__TASK OBJECTIVE__.
Keep the images out while you set down the data exactly.

Segment Start: DATA FOR THIS EXERCISE

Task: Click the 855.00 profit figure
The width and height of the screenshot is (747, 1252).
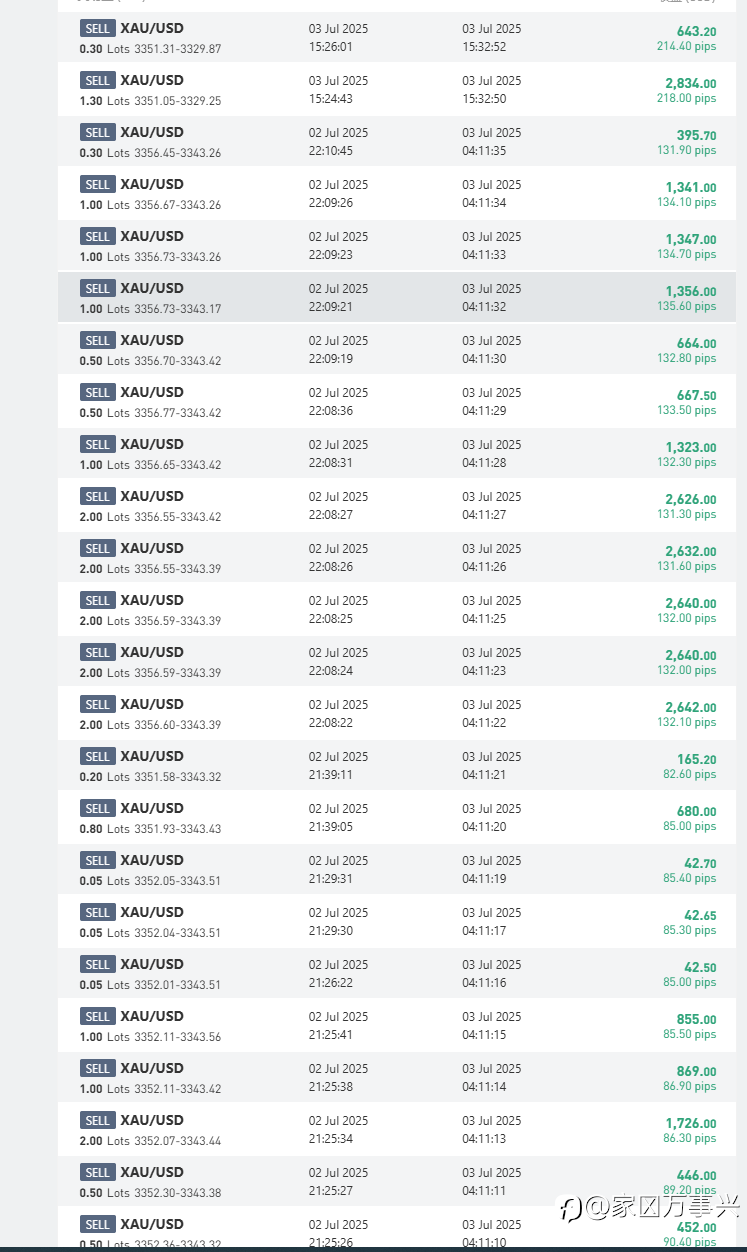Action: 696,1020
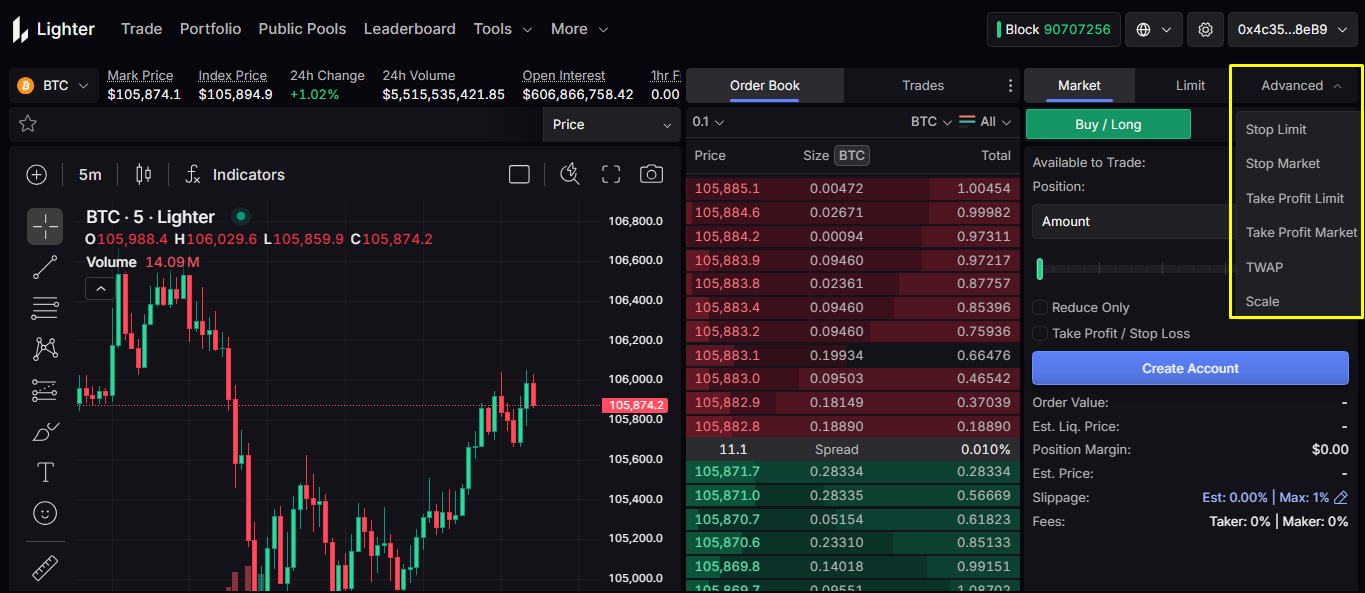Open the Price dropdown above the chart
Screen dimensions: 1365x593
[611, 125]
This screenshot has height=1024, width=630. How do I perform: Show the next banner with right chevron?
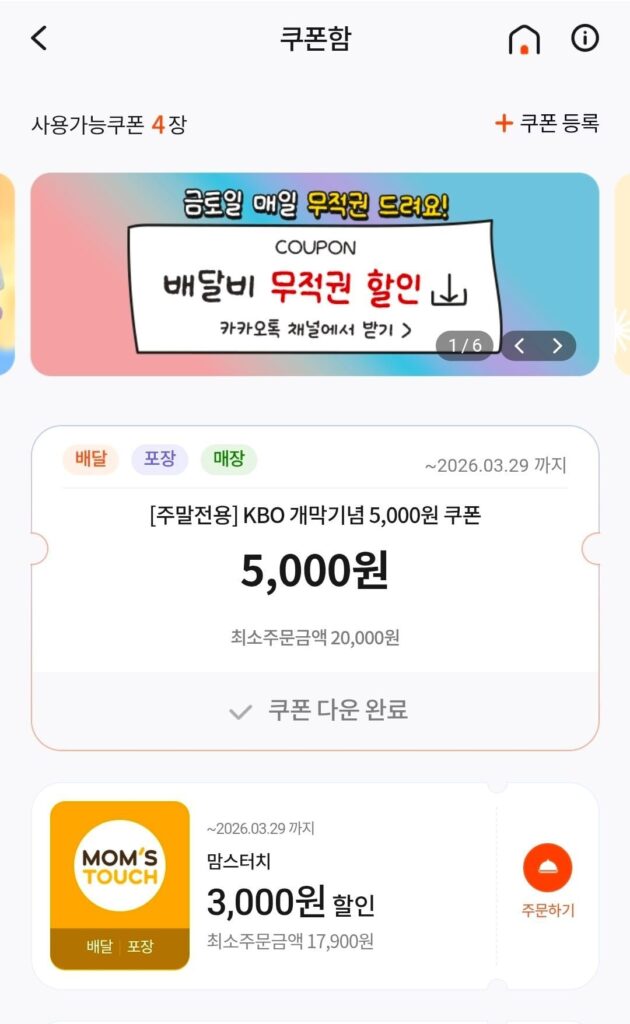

Segment End: DATA FOR THIS EXERCISE

__OUTPUT FOR THIS EXERCISE__.
Task: Click the 855.00 profit figure
The width and height of the screenshot is (747, 1252).
Action: 696,1020
Open the Price dropdown above the chart
Screen dimensions: 1365x593
[611, 125]
This screenshot has height=1024, width=630. How do I perform: Show the next banner with right chevron?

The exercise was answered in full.